A look at the Raiders’ week 1 defensive game plan

Baltimore Ravens v Las Vegas Raiders Photo by Chris Unger/Getty Images

One word: Simplicity

That was the Las Vegas Raiders’ philosophy on defense going into the Monday Night Football contest against the Ravens. How to stop Lamar Jackson boiled down to 1 thing: assignment football and playing fast.

Many defensive coordinators try to dig deep into their bag to figure out how to stop the Ravens dual threat rushing attack. The brand of option football Lamar Jackson is capable of executing can be a nightmare to defend. So many shifts and motions, so many different run looks and counters.

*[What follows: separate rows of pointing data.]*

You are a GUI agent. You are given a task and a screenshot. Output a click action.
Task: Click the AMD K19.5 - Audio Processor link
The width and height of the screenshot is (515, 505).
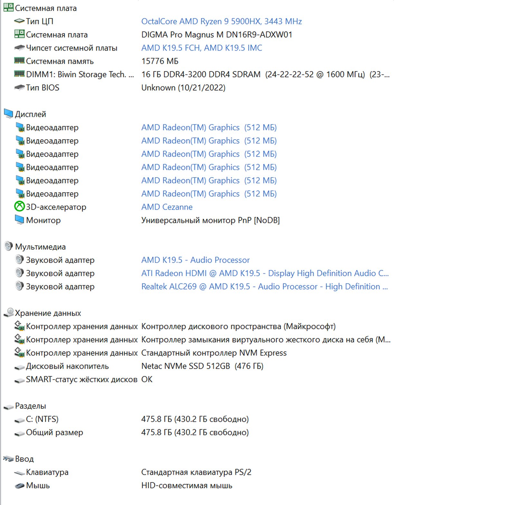[x=195, y=260]
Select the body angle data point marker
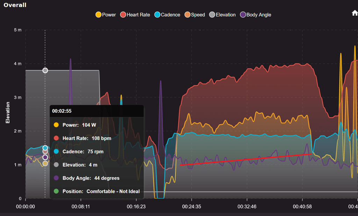Image resolution: width=358 pixels, height=216 pixels. 45,157
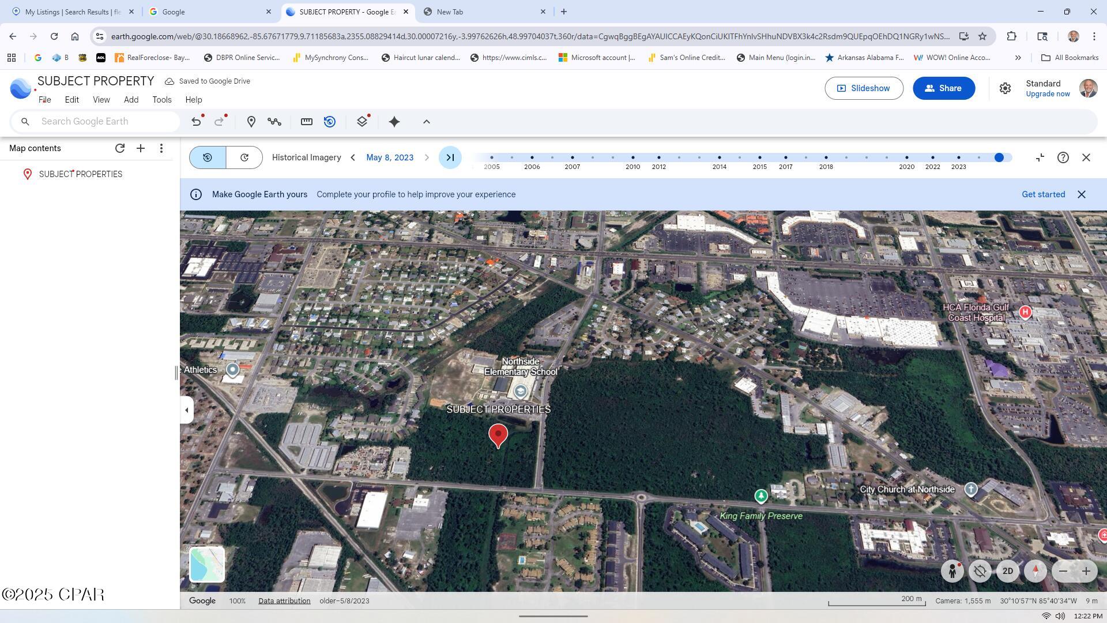The image size is (1107, 623).
Task: Open Map contents three-dot options menu
Action: tap(161, 148)
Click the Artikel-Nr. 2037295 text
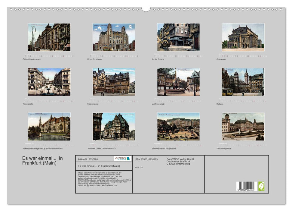Viewport: 292px width, 211px height. click(x=88, y=159)
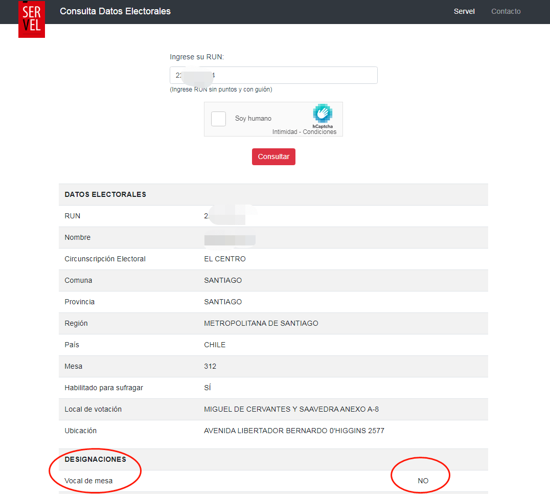Focus the RUN input field
Viewport: 550px width, 494px height.
(273, 75)
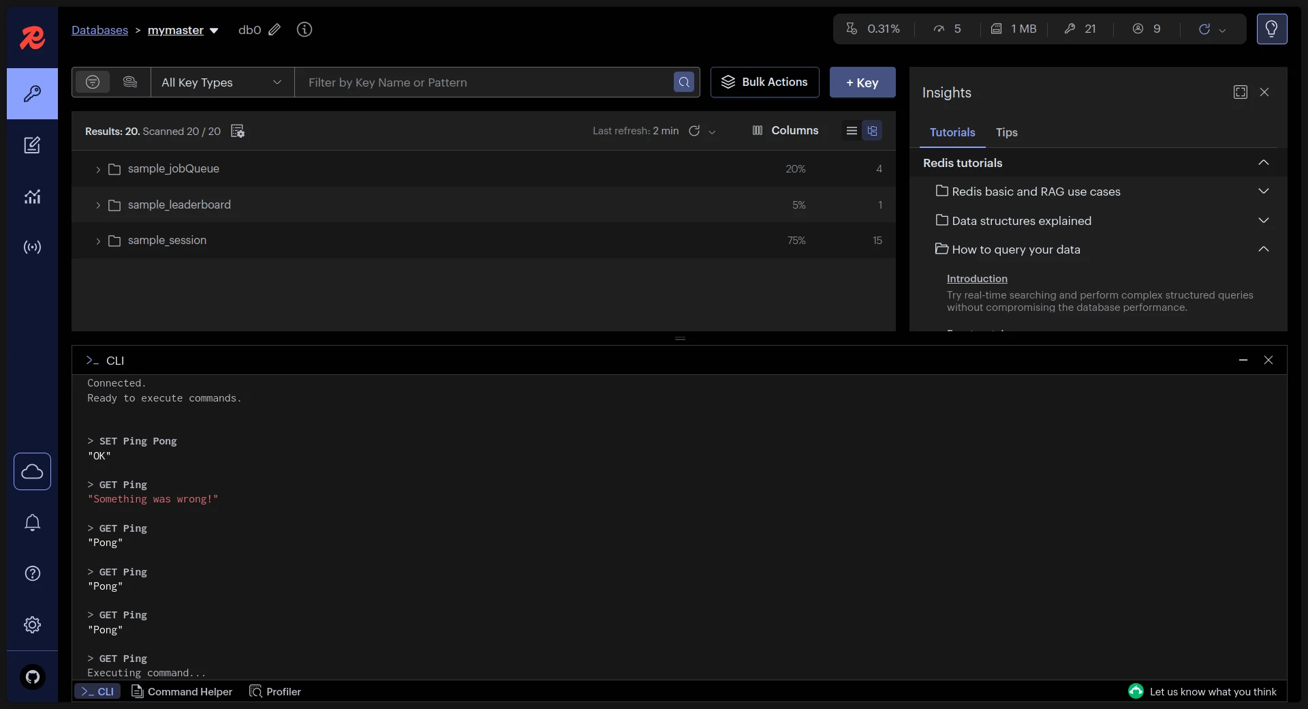Open the All Key Types dropdown
The width and height of the screenshot is (1308, 709).
(222, 82)
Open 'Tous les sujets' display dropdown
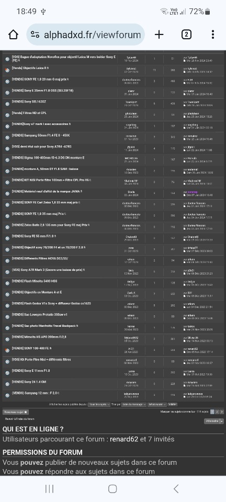226x502 pixels. pos(99,405)
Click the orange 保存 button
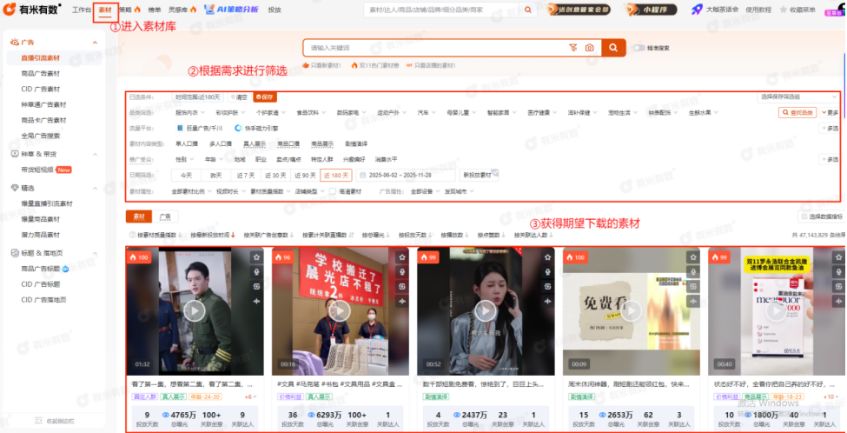847x433 pixels. (266, 97)
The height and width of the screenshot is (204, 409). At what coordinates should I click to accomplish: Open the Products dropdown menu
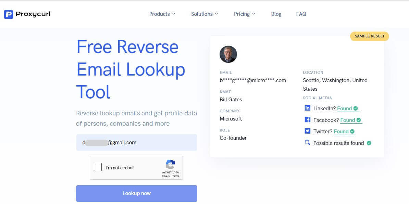coord(162,14)
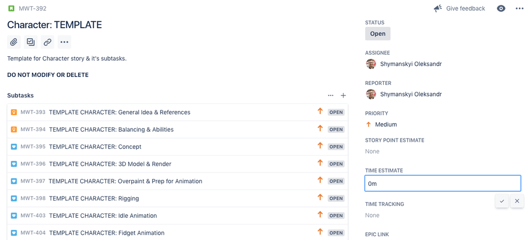The height and width of the screenshot is (240, 531).
Task: Open the Subtasks section options ellipsis
Action: pyautogui.click(x=331, y=96)

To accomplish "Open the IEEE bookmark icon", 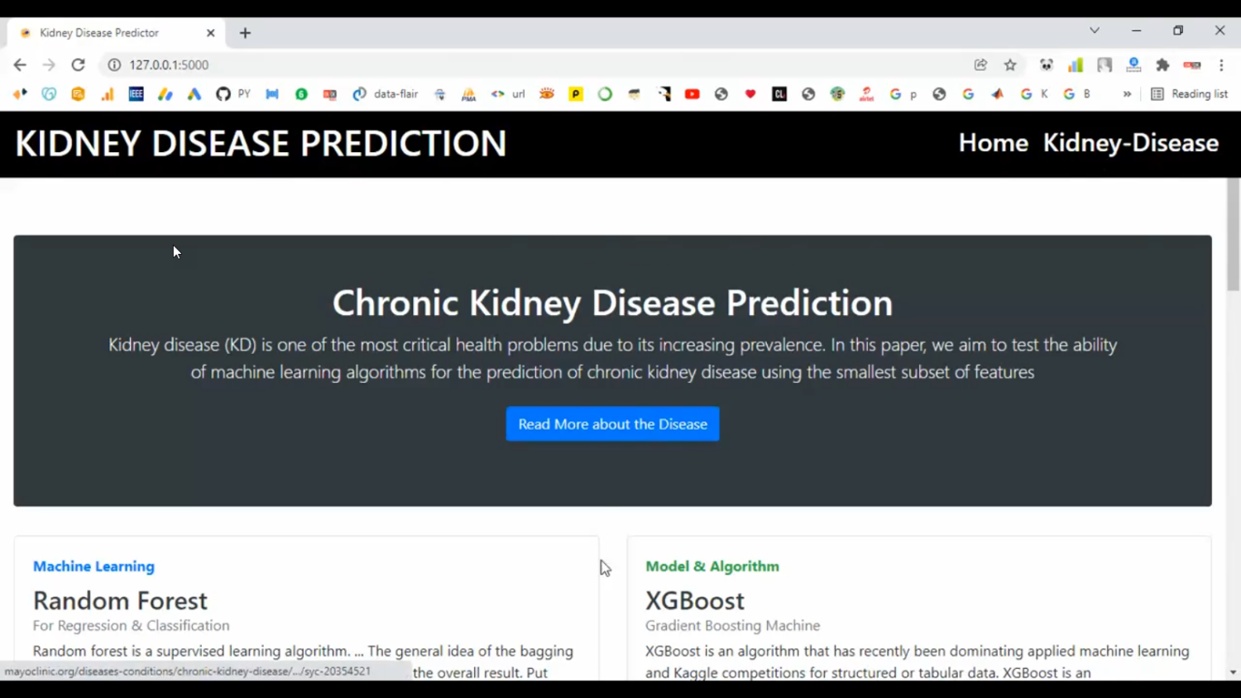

Gus Bradley, on the other hand, chose a select few pieces to game plan, and trusted his defense would hustle for four quarters. It paid off.

Stopping the QB Run Game

There are 2 elements of a quarterback run game: designed runs and scramble runs. The designed runs in the Baltimore offense are designed around the QB-RB exchange. It goes back to the triple option days of early football, single wing, wishbone style of offenses. But in today’s football, supercharged with hundreds of different permutations of backfield action, formations, and change of strength motions.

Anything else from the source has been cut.